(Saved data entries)
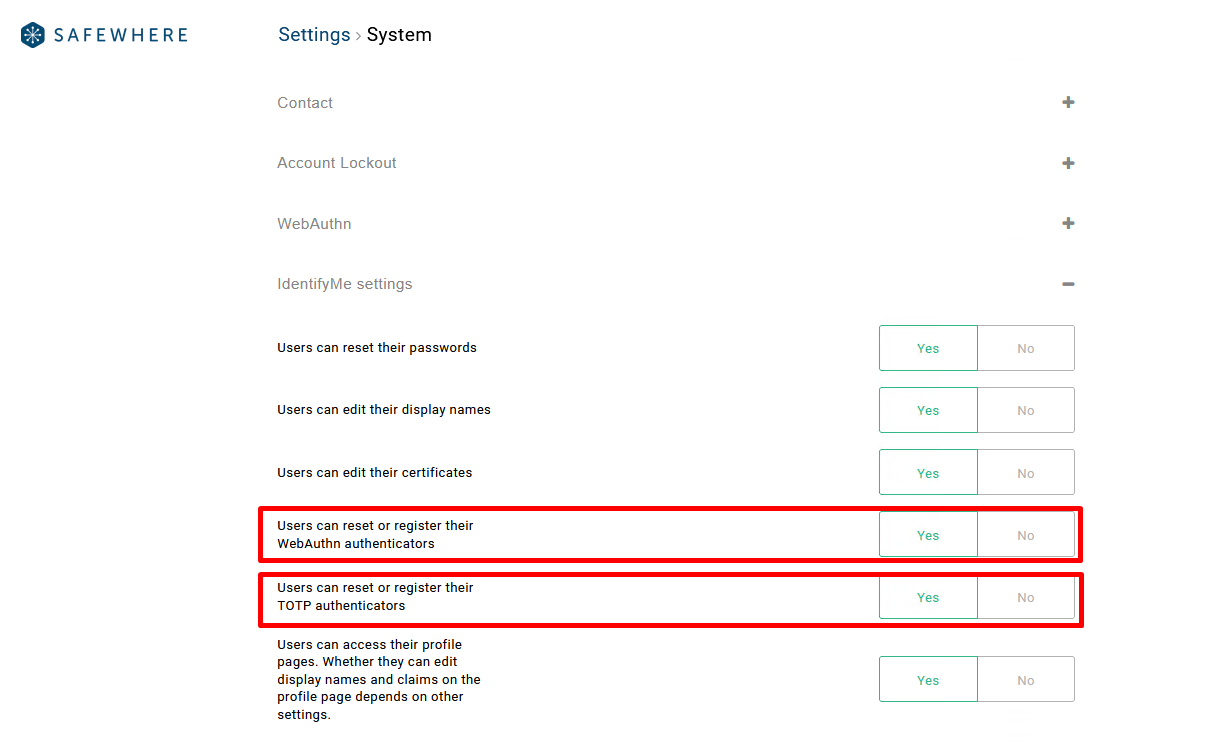Expand Account Lockout with plus icon
Image resolution: width=1220 pixels, height=743 pixels.
(x=1068, y=163)
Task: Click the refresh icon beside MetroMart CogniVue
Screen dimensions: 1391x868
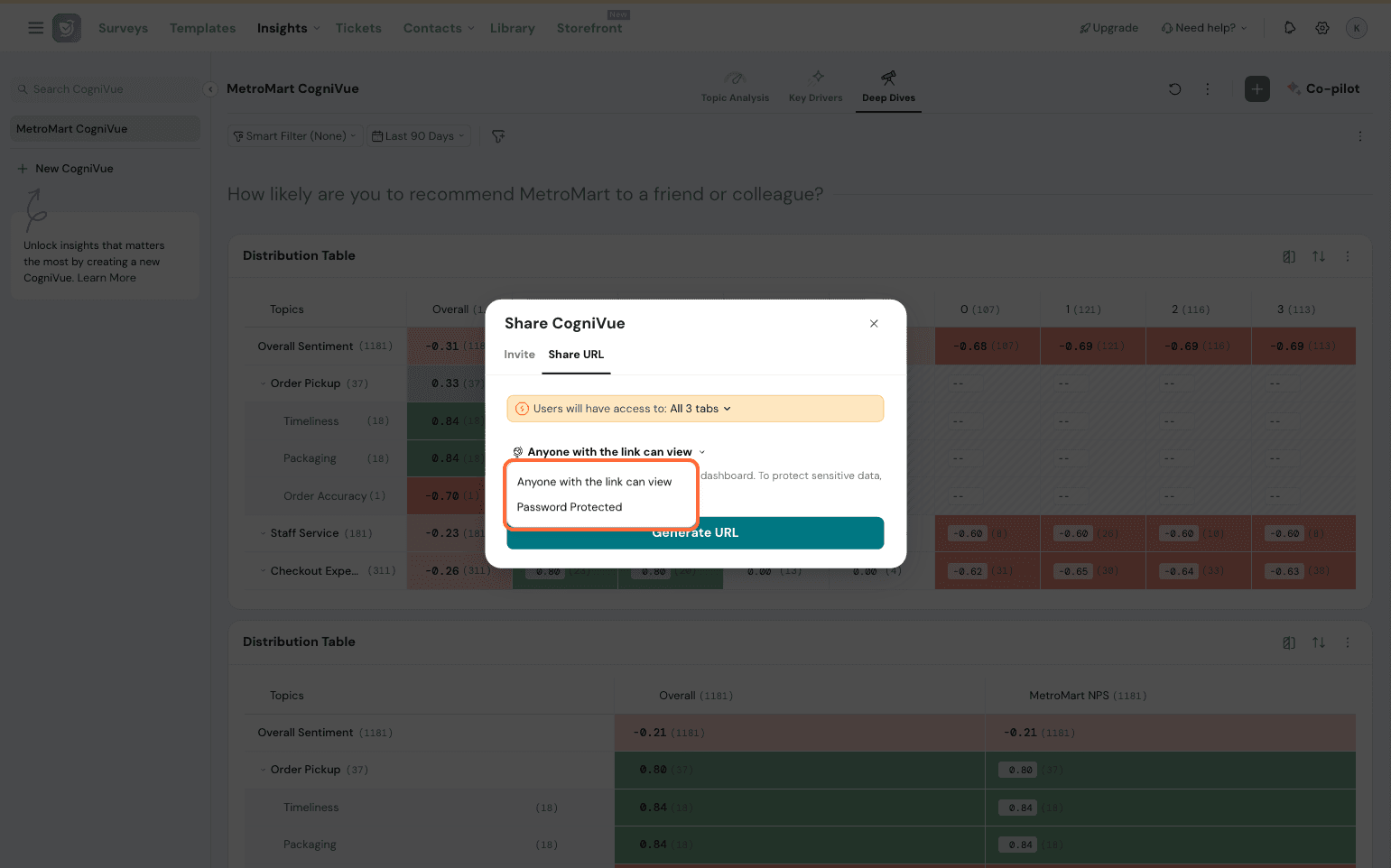Action: tap(1174, 88)
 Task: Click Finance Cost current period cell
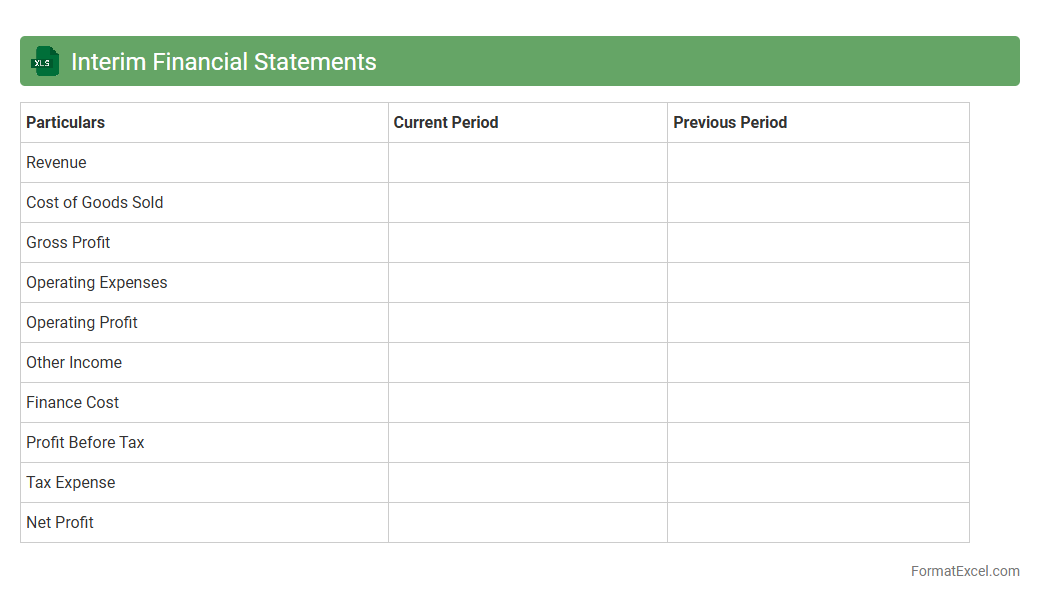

TASK – The last line of the entries marks the end, and the line with "Task: Click the" marks the start. Output exactly those two lines and every line between them, nothing else, with the pictures left out.

WRITTEN RESPONSE –
Task: Click the refresh icon beside MetroMart CogniVue
Screen dimensions: 1391x868
Action: tap(1174, 88)
 Task: Click Finance Cost current period cell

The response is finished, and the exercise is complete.